Mayday! 3 Weeks Left for Sinnin'

Less than three weeks, actually. So get it now while you can, repent at the last minute, and then get raptured alongside all those Saintly suckers who've been living the Holy life their whole lives... fools! Last minute is the best minute.

I've been following this 05/21/11 apocalypse cult a bit more, and was surprised to learn this is a nationwide, maybe even international movement. Not just some crazy church and a billboard.

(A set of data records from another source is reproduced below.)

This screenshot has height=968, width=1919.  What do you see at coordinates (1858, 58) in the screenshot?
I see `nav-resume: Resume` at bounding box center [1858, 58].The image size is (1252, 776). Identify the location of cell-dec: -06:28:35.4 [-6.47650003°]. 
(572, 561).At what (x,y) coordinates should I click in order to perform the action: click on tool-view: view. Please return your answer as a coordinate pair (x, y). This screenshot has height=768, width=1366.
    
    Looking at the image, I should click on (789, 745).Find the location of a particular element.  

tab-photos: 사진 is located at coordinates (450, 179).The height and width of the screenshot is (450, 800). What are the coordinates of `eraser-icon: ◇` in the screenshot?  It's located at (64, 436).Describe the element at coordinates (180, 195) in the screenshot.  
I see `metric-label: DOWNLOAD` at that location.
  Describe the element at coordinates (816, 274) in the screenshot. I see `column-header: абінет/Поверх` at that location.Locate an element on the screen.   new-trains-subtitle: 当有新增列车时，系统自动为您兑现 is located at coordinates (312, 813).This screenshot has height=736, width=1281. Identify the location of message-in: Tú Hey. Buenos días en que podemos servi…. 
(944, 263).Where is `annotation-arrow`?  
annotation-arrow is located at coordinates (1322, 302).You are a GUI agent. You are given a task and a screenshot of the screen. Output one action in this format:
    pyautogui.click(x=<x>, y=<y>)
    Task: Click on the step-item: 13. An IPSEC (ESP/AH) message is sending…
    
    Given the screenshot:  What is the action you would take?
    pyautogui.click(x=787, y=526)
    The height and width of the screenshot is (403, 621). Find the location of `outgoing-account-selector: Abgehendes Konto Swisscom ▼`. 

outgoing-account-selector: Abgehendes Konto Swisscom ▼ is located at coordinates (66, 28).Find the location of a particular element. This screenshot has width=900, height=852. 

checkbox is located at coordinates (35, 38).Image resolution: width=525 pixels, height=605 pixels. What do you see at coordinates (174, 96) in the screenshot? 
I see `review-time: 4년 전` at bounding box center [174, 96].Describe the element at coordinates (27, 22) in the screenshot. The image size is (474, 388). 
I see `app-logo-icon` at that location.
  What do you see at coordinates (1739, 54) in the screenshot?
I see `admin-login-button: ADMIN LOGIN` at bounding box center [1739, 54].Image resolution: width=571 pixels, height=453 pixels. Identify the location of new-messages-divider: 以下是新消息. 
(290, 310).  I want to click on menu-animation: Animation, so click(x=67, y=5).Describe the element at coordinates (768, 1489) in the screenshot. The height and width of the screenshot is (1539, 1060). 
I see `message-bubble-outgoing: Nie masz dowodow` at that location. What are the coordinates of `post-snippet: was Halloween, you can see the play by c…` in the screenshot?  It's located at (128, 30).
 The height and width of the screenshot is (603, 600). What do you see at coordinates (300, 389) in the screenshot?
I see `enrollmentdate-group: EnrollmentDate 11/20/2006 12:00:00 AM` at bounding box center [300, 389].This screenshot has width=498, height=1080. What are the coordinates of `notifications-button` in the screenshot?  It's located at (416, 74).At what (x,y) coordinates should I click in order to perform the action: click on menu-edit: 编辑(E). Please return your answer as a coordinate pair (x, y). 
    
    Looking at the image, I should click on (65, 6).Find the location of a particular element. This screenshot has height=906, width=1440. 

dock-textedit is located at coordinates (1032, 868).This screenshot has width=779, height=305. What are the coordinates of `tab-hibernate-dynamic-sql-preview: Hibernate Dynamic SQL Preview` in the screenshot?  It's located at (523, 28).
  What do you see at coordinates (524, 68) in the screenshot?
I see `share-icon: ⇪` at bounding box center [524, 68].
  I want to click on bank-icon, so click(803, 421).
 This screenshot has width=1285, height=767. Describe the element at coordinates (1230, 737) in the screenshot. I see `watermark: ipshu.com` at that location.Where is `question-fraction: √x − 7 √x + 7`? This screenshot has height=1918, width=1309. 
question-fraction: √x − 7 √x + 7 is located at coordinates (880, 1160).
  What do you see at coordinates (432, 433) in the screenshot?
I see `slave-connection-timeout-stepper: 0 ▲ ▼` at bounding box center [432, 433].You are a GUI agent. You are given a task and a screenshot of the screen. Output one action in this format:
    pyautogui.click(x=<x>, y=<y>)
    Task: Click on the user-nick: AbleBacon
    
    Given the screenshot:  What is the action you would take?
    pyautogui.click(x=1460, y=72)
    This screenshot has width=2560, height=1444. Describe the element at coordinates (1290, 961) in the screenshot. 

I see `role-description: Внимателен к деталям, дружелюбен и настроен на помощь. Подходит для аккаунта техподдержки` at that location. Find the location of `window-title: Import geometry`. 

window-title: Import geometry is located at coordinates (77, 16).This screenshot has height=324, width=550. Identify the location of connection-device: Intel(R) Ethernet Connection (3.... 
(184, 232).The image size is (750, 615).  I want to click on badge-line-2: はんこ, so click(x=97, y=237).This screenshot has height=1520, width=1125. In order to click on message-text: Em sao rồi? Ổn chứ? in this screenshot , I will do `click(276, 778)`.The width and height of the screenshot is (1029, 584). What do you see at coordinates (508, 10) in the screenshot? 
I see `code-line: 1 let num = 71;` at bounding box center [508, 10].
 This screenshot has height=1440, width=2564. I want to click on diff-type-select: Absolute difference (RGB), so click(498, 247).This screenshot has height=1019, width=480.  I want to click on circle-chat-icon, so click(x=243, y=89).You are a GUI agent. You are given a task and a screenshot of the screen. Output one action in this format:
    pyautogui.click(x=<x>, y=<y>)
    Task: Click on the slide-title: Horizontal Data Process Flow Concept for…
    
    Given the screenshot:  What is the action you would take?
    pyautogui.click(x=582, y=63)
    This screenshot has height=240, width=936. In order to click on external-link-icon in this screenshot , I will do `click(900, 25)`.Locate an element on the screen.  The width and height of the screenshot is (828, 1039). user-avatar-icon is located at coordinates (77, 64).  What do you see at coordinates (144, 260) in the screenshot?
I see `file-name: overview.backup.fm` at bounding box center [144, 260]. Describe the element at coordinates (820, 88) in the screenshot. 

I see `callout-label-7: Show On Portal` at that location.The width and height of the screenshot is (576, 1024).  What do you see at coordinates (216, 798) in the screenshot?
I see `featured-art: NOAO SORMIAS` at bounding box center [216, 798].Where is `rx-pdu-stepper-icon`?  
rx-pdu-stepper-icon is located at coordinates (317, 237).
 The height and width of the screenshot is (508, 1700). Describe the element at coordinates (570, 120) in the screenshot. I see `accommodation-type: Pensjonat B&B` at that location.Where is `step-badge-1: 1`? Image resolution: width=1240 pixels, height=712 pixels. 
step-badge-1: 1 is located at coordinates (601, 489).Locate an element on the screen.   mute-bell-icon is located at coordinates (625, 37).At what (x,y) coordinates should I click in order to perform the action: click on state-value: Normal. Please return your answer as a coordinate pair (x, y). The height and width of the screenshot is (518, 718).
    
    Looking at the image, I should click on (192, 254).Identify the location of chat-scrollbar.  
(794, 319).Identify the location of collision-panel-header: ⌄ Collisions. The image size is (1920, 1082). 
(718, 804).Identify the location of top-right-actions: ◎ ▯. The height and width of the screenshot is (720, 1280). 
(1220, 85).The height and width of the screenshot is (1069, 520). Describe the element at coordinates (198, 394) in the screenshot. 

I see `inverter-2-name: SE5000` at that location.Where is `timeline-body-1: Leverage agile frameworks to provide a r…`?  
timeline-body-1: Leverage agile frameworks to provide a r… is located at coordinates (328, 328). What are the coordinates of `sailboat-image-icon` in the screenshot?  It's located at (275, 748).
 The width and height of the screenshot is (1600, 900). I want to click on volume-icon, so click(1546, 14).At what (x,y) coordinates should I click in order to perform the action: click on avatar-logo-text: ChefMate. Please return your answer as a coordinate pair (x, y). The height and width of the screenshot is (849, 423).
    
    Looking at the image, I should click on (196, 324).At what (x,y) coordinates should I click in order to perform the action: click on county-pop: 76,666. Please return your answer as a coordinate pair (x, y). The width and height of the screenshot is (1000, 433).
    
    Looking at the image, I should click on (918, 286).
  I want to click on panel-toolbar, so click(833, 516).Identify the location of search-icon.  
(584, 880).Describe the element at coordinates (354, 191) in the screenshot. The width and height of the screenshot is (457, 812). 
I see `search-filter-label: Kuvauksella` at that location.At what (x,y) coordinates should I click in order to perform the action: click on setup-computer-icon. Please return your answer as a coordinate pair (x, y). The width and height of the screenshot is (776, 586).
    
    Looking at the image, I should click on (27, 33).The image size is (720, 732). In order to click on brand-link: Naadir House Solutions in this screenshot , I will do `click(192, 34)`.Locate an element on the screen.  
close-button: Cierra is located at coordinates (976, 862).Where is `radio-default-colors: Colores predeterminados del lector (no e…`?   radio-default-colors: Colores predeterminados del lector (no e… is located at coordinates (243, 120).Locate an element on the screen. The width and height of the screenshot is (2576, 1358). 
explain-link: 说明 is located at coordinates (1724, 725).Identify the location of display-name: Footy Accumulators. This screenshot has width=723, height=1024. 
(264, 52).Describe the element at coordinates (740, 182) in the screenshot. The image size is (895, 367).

I'd link you to some of their sites, but frankly I don't want to give the wackos any extra energy.

All you really need to know is for no obvious reason, these Fundie Wackjobs think Jesus will be back on 5/21, with The Rapture - never mentioned in the Bible, by the way - and then 6 months or so of terror and horror as demons and evil runs rampant across the land, with the world being utterly destroyed in October - apparently, there's still a chance to get into Heaven after this period if you were not at first Raptured.

There's little chance the arrival of 5/22 and no Jesus will convince these fools to abandon their various insanities, so might as well mock them, right? I mean, look at these vehicles:
Surprisingly, it goes on and on like this. Who knew?

Well, I'm off to sin. Back in a while.

5 comments:

Anonymous said...

Repent: Last minute is the best minute.

I'd buy that bumper sticker!

JGabriel said...

Please, God, I pray to you, make me good.

But not yet!

.

Redshirt said...

If it was good enough for Jesus, it's good enough for a bumper sticker.

Anonymous said...

Only 16 days until these morons are removed from this earthly den of iniquity, and we are rid of them forever?

Hallelujah indeed!

And thanks for the heads-up on the grace period to follow. I thought I was going to miss my birthday.

Redshirt said...

Yeah, when all the God Botherers are gone, we can party for reals. At last! Free at last!